■ **Collected data entries**
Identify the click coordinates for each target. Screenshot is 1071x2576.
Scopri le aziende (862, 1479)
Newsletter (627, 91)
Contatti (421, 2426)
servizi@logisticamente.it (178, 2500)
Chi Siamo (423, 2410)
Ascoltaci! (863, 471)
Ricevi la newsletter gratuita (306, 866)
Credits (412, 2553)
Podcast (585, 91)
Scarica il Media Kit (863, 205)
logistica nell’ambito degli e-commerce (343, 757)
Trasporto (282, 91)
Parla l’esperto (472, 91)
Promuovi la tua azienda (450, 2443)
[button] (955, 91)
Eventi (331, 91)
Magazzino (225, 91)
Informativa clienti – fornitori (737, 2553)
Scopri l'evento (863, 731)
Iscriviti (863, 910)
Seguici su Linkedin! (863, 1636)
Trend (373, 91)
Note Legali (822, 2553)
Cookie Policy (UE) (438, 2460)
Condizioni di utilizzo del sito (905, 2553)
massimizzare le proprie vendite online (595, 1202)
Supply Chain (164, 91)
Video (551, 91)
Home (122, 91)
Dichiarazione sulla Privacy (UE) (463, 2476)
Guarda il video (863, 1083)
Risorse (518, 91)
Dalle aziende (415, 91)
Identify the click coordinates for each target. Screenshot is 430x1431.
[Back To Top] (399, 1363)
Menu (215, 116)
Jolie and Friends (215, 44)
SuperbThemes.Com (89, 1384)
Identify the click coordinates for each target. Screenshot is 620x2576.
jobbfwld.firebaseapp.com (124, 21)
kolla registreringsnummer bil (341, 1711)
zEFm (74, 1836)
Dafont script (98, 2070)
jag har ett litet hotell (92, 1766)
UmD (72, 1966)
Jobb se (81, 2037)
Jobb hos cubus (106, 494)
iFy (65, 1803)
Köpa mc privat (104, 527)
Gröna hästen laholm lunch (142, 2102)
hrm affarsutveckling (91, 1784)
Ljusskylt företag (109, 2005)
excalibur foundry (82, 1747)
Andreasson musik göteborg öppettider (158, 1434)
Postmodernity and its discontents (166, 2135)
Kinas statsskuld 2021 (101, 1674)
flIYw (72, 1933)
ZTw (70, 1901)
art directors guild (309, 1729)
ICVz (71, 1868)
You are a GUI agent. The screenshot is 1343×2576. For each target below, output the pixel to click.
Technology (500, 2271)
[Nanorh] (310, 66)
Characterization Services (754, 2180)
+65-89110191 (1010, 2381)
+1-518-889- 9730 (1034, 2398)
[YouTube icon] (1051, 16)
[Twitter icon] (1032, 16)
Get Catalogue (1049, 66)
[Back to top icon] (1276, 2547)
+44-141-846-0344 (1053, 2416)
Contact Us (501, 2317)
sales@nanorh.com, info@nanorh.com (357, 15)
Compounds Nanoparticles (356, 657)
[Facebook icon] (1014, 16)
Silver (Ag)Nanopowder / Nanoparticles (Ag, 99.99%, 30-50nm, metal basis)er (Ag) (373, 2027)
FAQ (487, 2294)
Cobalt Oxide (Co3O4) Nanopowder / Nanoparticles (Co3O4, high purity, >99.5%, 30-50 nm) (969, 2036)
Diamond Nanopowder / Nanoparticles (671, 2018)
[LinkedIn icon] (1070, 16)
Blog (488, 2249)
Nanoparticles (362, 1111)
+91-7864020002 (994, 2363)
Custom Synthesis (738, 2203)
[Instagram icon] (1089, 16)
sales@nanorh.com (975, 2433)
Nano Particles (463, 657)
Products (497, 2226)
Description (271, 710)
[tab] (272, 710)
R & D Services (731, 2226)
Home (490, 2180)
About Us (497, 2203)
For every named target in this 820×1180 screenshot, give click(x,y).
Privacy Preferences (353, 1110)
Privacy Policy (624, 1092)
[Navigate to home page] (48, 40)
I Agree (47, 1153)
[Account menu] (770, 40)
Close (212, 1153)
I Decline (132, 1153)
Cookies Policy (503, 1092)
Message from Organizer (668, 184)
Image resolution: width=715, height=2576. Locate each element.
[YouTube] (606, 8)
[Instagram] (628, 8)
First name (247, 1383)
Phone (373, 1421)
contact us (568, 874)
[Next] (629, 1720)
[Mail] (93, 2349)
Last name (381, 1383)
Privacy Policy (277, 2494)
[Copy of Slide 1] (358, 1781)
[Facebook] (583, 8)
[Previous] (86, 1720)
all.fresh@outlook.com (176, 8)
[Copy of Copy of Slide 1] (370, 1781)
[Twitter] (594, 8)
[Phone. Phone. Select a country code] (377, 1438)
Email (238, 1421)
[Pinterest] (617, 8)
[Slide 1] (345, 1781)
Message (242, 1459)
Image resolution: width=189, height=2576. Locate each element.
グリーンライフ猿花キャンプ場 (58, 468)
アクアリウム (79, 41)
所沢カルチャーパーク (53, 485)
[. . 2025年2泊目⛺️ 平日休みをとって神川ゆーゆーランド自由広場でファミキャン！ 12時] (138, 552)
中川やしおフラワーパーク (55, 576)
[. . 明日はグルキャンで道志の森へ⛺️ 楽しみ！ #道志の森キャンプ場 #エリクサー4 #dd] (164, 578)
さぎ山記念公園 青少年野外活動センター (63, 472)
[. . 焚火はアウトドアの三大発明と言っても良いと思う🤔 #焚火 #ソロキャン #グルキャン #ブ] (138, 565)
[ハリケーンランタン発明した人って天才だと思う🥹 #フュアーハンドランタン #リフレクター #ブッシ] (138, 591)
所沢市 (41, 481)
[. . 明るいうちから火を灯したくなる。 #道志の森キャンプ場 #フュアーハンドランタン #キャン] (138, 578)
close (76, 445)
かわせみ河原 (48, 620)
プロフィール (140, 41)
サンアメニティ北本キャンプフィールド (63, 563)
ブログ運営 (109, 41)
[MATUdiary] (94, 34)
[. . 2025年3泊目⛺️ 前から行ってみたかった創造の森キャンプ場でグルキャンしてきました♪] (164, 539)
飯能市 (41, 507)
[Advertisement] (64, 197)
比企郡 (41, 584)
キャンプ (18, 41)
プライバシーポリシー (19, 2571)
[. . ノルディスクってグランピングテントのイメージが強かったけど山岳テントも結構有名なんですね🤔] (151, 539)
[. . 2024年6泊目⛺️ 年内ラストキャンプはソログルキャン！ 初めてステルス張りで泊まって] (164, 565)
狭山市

■ **EXERCISE INSTRUCTIONS**
Each line that has the word "icon" counts once. How many such lines are in the data? Give the number alone.

■ **OUTPUT OF THE EXERCISE**
6